Burundi students fight back
Police in Burundi last week opened fire on a group of 5,000 second-level students who were staging a protest to demand payment for cleaning up the capital, Bujumbura, protesters said.
But interior minister Salvator Ntihabose said a 13-year-old youth who was injured when the demonstration was violently dispersed was not fired on by the police.
"I understand why these young people are angry," the minister added.
The organiser of a campaign to clean up Bujumbura had "promised each student 2,000 Burundian francs (€27) and school equipment, and he did not keep his promise," he said.

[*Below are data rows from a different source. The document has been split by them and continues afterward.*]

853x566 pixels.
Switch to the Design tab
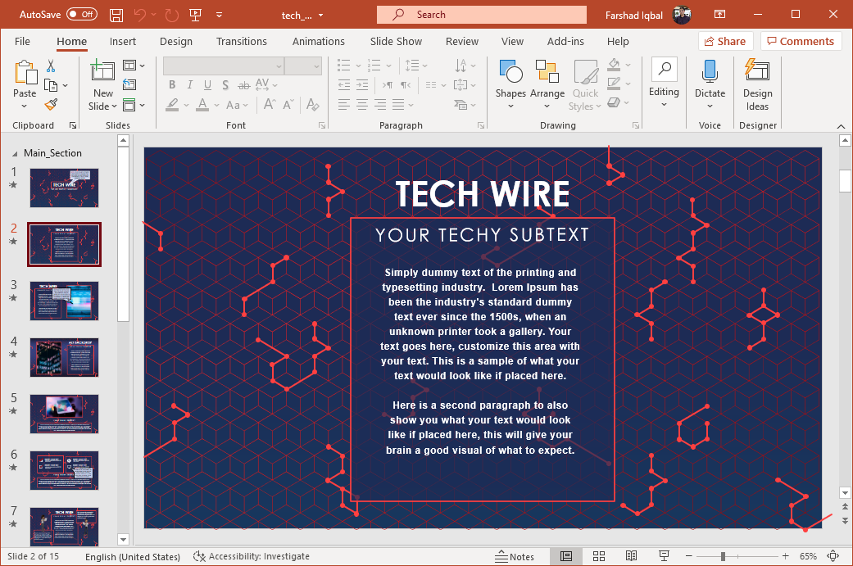175,42

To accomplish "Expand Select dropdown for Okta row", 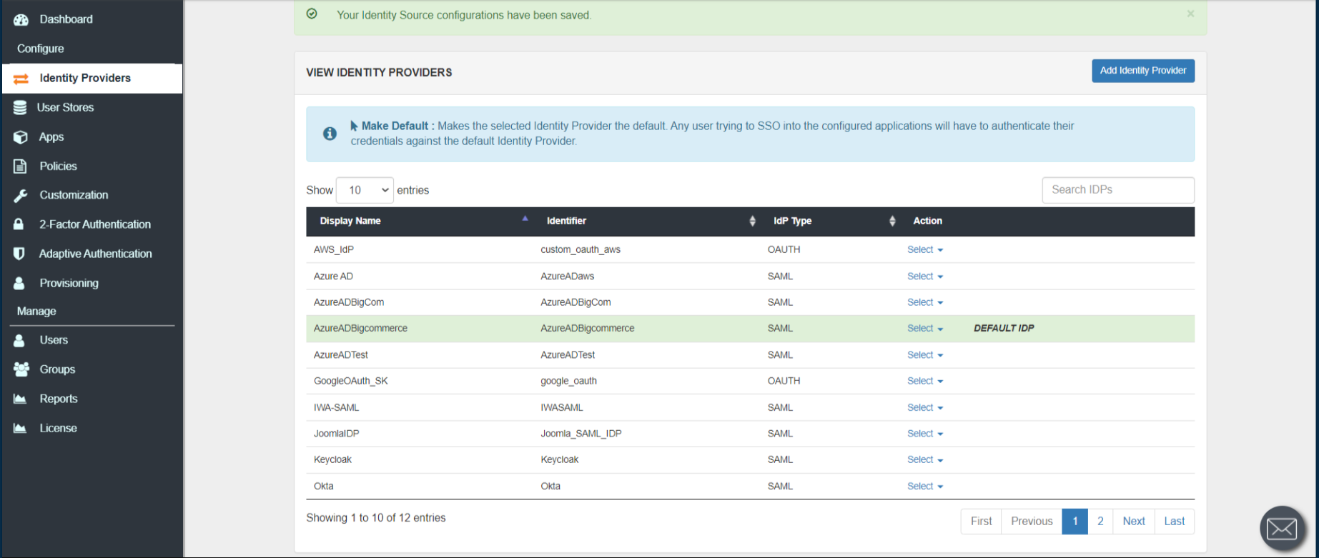I will click(924, 487).

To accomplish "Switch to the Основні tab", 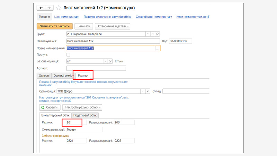I will 44,76.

A local organisation called "Youth in reconstruction for a world in destruction" organised the three-day clean-up operation that involved all the second-level schools in the north of the capital and promised to pay students who took part in the big sweep.
But after the demonstration, the head of the organisation denied having ever promised any rewards to those who took part.
He was, however, arrested and held by the police for several hours "to protect him from the angry youths", Ntihabose said.
Canada 'sex teacher' banned
Teacher Amy Gehring, who was cleared of having sex with two underage British students, has fallen foul of disciplinary charges in her native Canada.
The 26-year-old was found guilty of seven counts of professional misconduct relating to her behaviour in Britain at a hearing of the Ontario College of Teachers. She is now banned from the classroom in Canada. Gehring was cleared in February of indecently assaulting underage brothers, aged 14 and 15, in her class at a Surrey school. The biology teacher later admitted having sex with a 16-year-old pupil at a previous school and confessed that she was too drunk to remember if she had slept with a 15-year-old boy.